#March2013

WEEKEND OPEN BAR: consult your medium

consult your medium

[WEEKEND OPEN BAR: The one-stop ramble-about-anything weekend post at OL. Comment on the topic at hand. Tell us how drunk you are. Describe a comic you bought. This is your chance to bring the party.]

I want you to consult your medium.

And I’m not talkin’ about that gargantuan-racked Gypsy babe you met at the bus stop. Do I think it’s righteous that she wore a revealing shawl and was jambox-blastin’ an Among the Living cassette? Yes. Do I think that she actually has psychic powers? No. Unless you like waking up in another state to find that you’ve been drugged, robbed, and’re wanted on an arson charge, you’re goin’ to want to stay away from her.

Trust me, I know from experience.

Anyways, the sort of medium we’re dealin’ with today ain’t of the supernatural variety. Well, not literally (we’ll come back to that). See, the word “medium” comes from the old-tyme Ancients’ expression for “in the middle.” As such, there’re a whole mess of ways to apply the term. Yes, that’s why when you go to Dunkin Donuts, the serving size of hot dirt-water that’s larger than the small but smaller than the large is called medium!

Ta-dah!

When takin’ a stroll across the Arts & Entertainment Dance Hall, we need to look at media as the ways in which creators express themselves. In a sense, any given medium is the means by which a transfer occurs from the mind of the Creator to the mind of the Viewer. It’s actually an alarmingly simple process: an idea is in the Creator’s mind, the Creator shapes some sort of artifact, the Viewer experiences said artifact, and now the same idea is in the Viewer’s mind! Voila!

Stephen King describes the process in On Writing:

Look — here’s a table covered with a red cloth. On it is a cage the size of a small fish aquarium. In the cage is a white rabbit with a pink nose and pink-rimmed eyes. In its front paws is a carrot-stub upon which it is contentedly munching. On its back, clearly marked in blue ink, is the numeral 8.

## Data lines
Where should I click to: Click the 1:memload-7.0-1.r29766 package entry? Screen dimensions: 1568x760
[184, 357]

...

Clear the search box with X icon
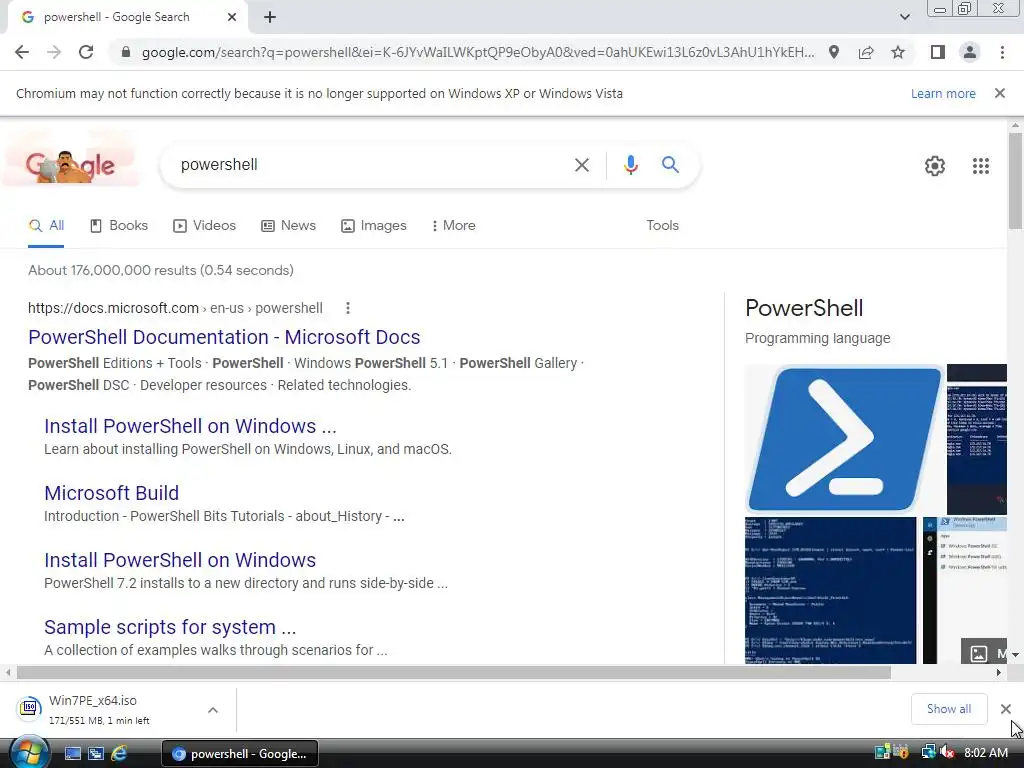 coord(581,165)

## Short exercise A
Answer these questions about the post on media:
(i) What cassette was the Gypsy woman at the bus stop playing on her jambox?
(ii) According to the post, what expression does the word "medium" come from?
(iii) From which Stephen King book is the quoted passage taken?
## Short exercise B
From the post on media, extract the passage starting with "[WEEKEND OPEN BAR: The" and going on through "away from her.".

## Exercise answer A
(i) An Among the Living cassette.
(ii) The old-tyme Ancients' expression for "in the middle."
(iii) On Writing.

## Exercise answer B
[WEEKEND OPEN BAR: The one-stop ramble-about-anything weekend post at OL. Comment on the topic at hand. Tell us how drunk you are. Describe a comic you bought. This is your chance to bring the party.]

I want you to consult your medium.

And I’m not talkin’ about that gargantuan-racked Gypsy babe you met at the bus stop. Do I think it’s righteous that she wore a revealing shawl and was jambox-blastin’ an Among the Living cassette? Yes. Do I think that she actually has psychic powers? No. Unless you like waking up in another state to find that you’ve been drugged, robbed, and’re wanted on an arson charge, you’re goin’ to want to stay away from her.